SET EXERCISE »
Copy down everything in the records from the line containing "The width and" through the end of the records, exactly as it appears, and leave the pictures out of your answer.

DATA »
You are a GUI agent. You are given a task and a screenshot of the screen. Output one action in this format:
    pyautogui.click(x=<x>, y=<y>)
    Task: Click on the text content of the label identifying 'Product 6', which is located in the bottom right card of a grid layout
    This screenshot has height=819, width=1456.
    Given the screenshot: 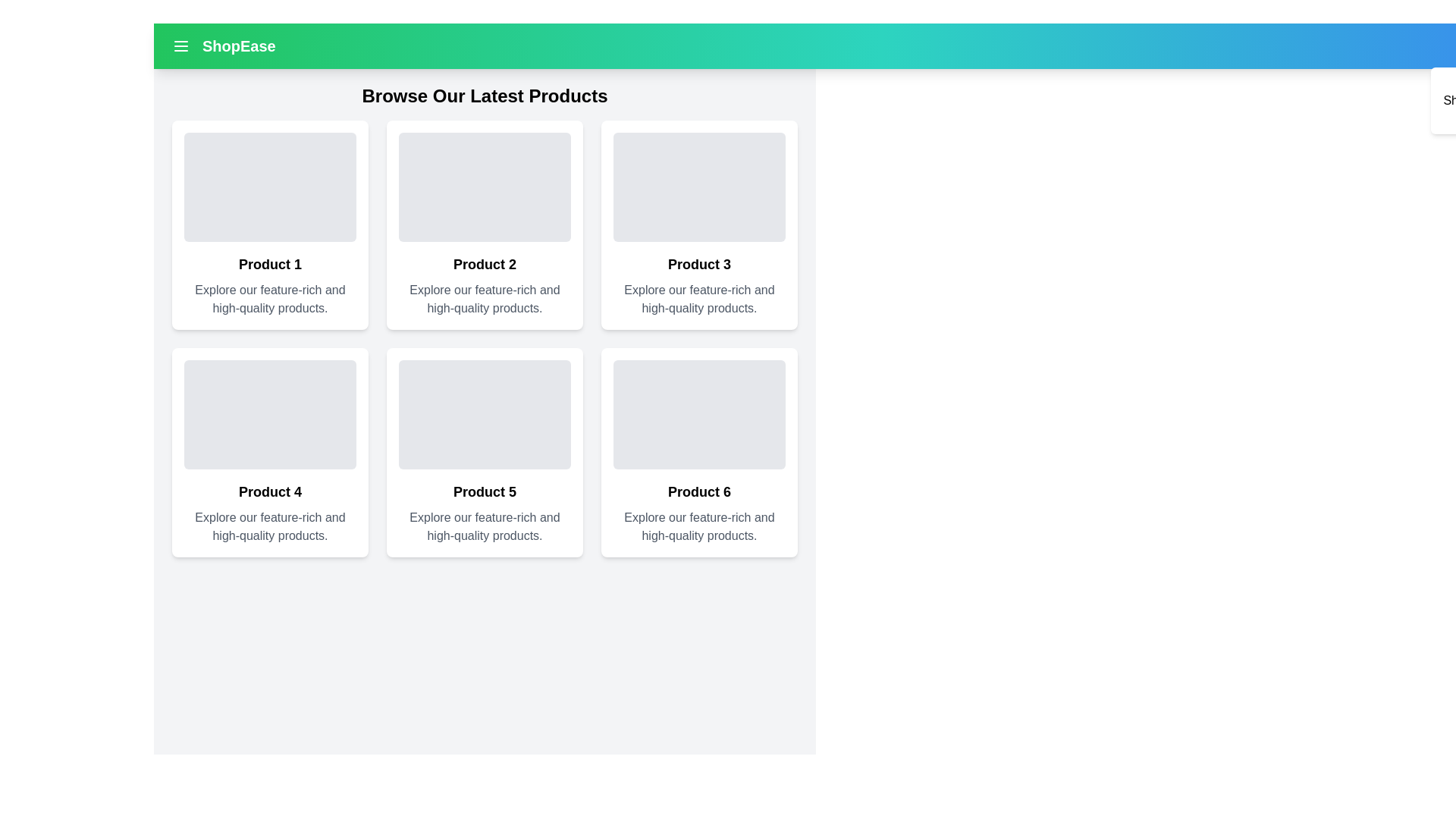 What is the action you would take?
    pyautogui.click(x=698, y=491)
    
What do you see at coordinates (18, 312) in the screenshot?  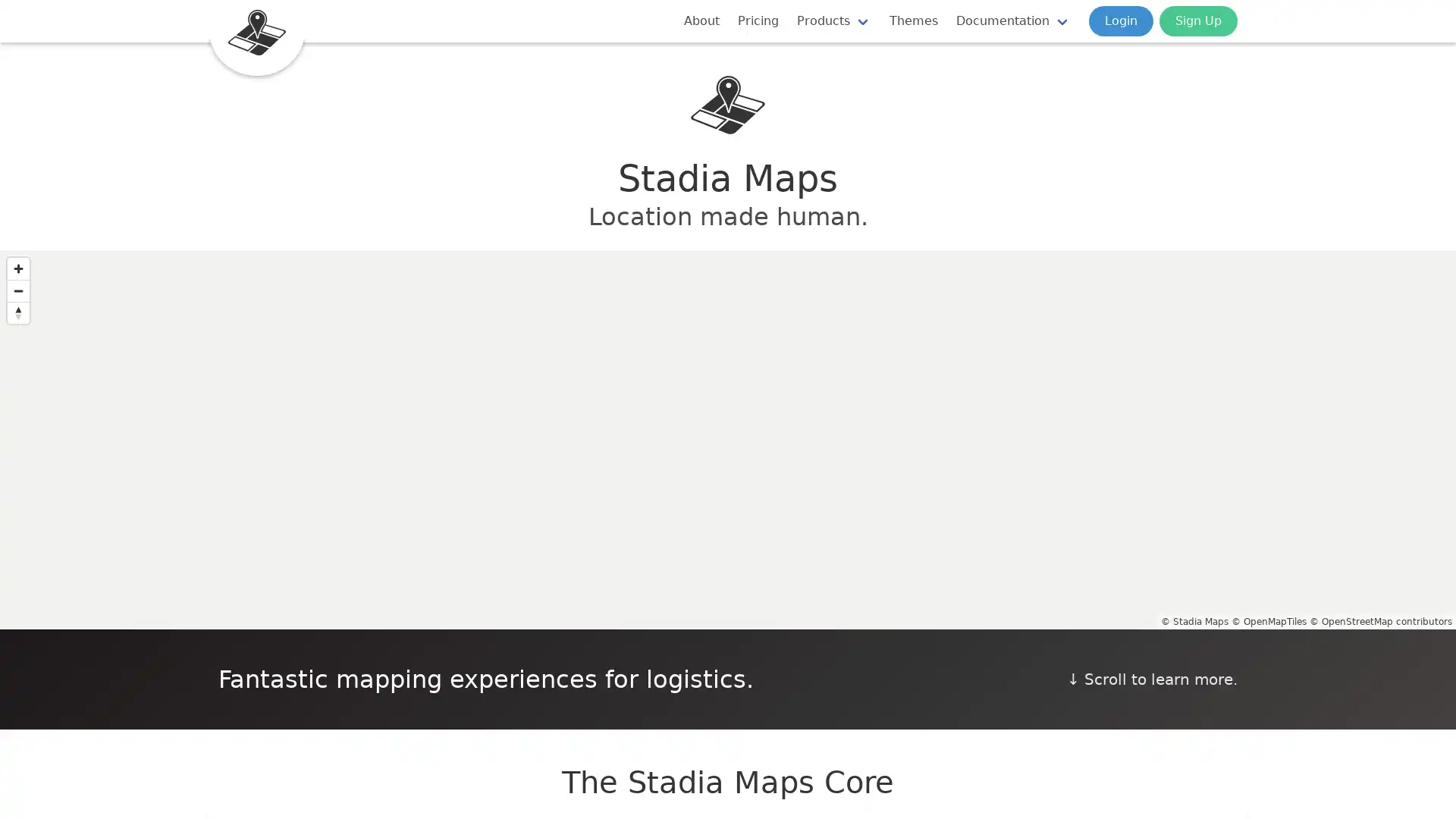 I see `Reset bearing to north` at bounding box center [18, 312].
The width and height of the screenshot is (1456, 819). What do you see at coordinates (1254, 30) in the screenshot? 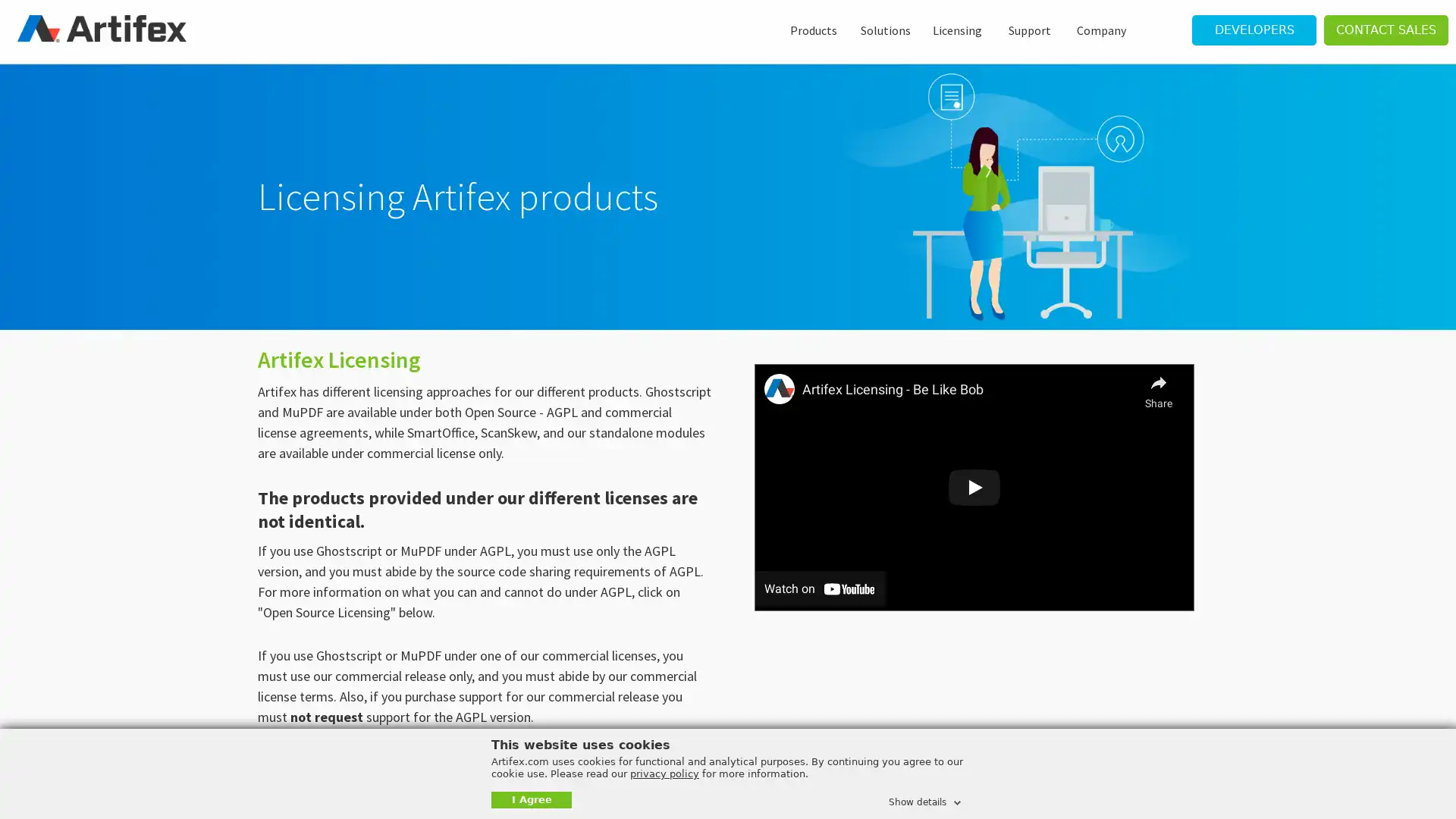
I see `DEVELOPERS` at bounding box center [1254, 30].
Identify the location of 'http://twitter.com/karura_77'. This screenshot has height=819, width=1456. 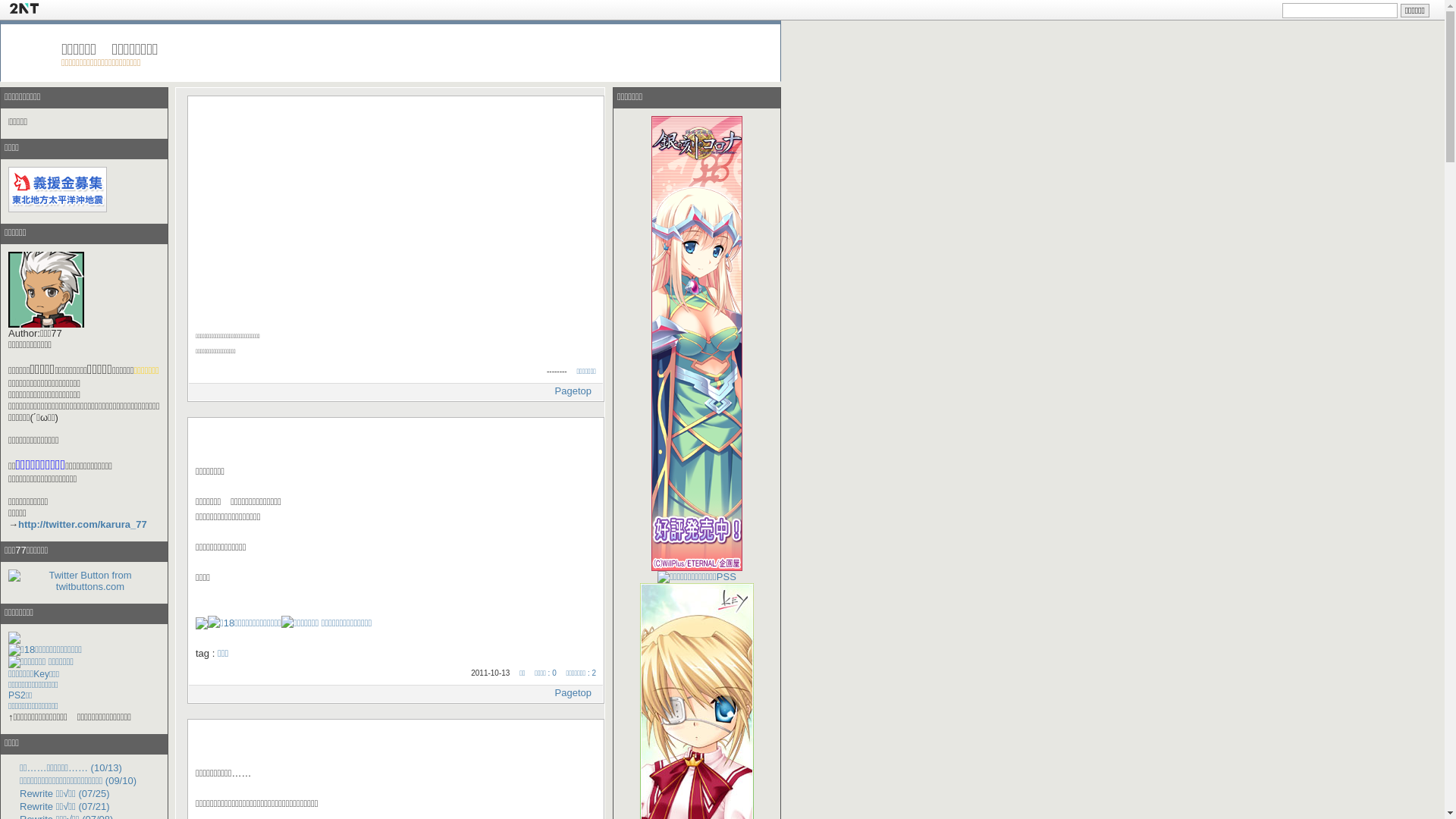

ANSWER IN FULL »
The width and height of the screenshot is (1456, 819). What do you see at coordinates (1254, 30) in the screenshot? 
I see `DEVELOPERS` at bounding box center [1254, 30].
Identify the location of 'http://twitter.com/karura_77'. This screenshot has height=819, width=1456. 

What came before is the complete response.